### Textauszug:
· · · · ·
Apropos Verkehr: Was haben Belgien und Georgien gemeinsam? Beide haben beleuchtete Autobahnen. Und noch in der Nacht auf dem Weg vom Flughafen ins Zentrum von Kutaissi fällt einerseits – ähnlich Mexiko – der große infrastrukturelle Unterschied zwischen Stadt und Land auf, andererseits findet man selbst Hightec in der Provinz. Einige Ampeln zeigen digital die Sekundenanzeige in Grün, wie lange noch gefahren werden darf und in Rot, wie lange man noch warten muß.

Außerhalb von Tiflis empfiehlt es sich selbst für erfahrene Reisende einen Fahrer oder mindestens Lokalmatadoren an seiner Seite zu haben, denn  Straßenbeläge, Fahrweisen und (nicht vorhandene) Hinweisschilder sorgen manchmal für Überraschungen. Mal stehen Kühe mitten auf der Straße oder Radfahrer nutzen den Seitenstreifen der Autobahn, etc. Wir haben Niko von Enjoy-Georgia an unserer Seite, der passabel Deutsch spricht und mit einem Lächeln so ziemlich alles möglich macht. Er ist in der Gegend aufgewachsen und hat seine Militärzeit an der türkischen Grenze verbracht; er kennt jeden Stein und man kennt ihn.

TAG 1 – Grusinischer Tee, eine orientalische Festung, eine verlassene  Synagoge und ein Kurstädtchen 

Regionen wie Abchasien, Gurien, Adscharien oder Kachetien, die wir durchfahren, klingen wie aus einem orientalischen Märchenbuch. Schon der erste morgentliche Blick auf den Rioni in Kutaissi ist spektakulär und das kleine Hotel eine Architekturoase. Etwas flußaufwärts werden Canyoning und Rafting-Touren angeboten. Bevor es Richtung Achalziche geht, steht noch ein kleiner Abstecher zu einer Teeplantage an, obwohl die Pflücksaison gerade zu Ende gegangen ist. Einst versorgte grusinischer Tee einen Großteil der Sowjetunion. Heute erlebt dieser Wirtschaftszweig eine Renaissance, wenngleich die Vermarktung der „Renegade Plantage“ – man mag es kaum glauben – vom Baltikum aus gesteuert wird.  Quasi im Schnelldurchlauf erklärt  Maria, welche Teesorten (Schwarz, Grün, Oolong und Weiß) kultiviert werden und wie deren Verarbeitung abläuft. Einige der Teebüsche liegen gleich gegenüber idyllisch gut beschattet einen Abhang hinunter. Gepflückt werden stets nur die oberen drei Blätter eines Triebes. Immerhin 3000 Kilogramm Tee werden ab hier pro Jahr  in alle Welt hergestellt.
· · · · ·
### Gespeicherte Daten:

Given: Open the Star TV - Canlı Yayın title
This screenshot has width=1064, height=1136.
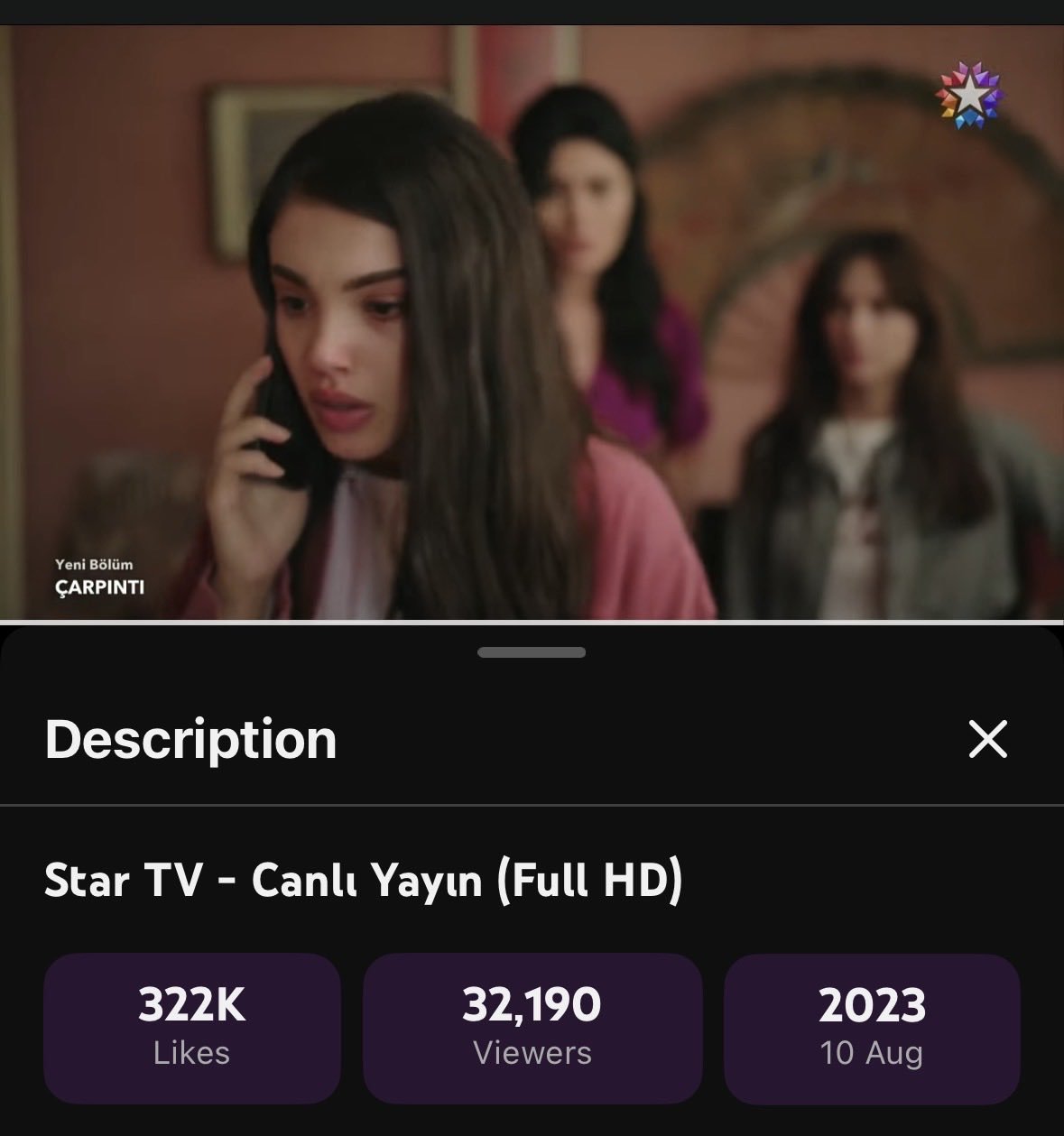Looking at the screenshot, I should click(x=363, y=880).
· · · · ·
### Gestellte Aufgabe 1:
Bearbeite den Reisebericht über Georgien: Gib ihn von „Apropos Verkehr: Was“ bis einschließlich „noch warten muß.“ wieder und setze dabei „Luxemburg“ an die Stelle von „Belgien“.
### Gestellte Aufgabe 2:
Beantworte anhand des Reiseberichts über Georgien diese Fragen:
(a) Was haben Belgien und Georgien laut Text gemeinsam?
(b) Wo hat Niko seine Militärzeit verbracht?
(c) Wie viele Kilogramm Tee werden dort pro Jahr hergestellt?

### Endgültige Antwort 1:
Apropos Verkehr: Was haben Luxemburg und Georgien gemeinsam? Beide haben beleuchtete Autobahnen. Und noch in der Nacht auf dem Weg vom Flughafen ins Zentrum von Kutaissi fällt einerseits – ähnlich Mexiko – der große infrastrukturelle Unterschied zwischen Stadt und Land auf, andererseits findet man selbst Hightec in der Provinz. Einige Ampeln zeigen digital die Sekundenanzeige in Grün, wie lange noch gefahren werden darf und in Rot, wie lange man noch warten muß.

### Endgültige Antwort 2:
(a) Beide haben beleuchtete Autobahnen.
(b) An der türkischen Grenze.
(c) 3000 Kilogramm.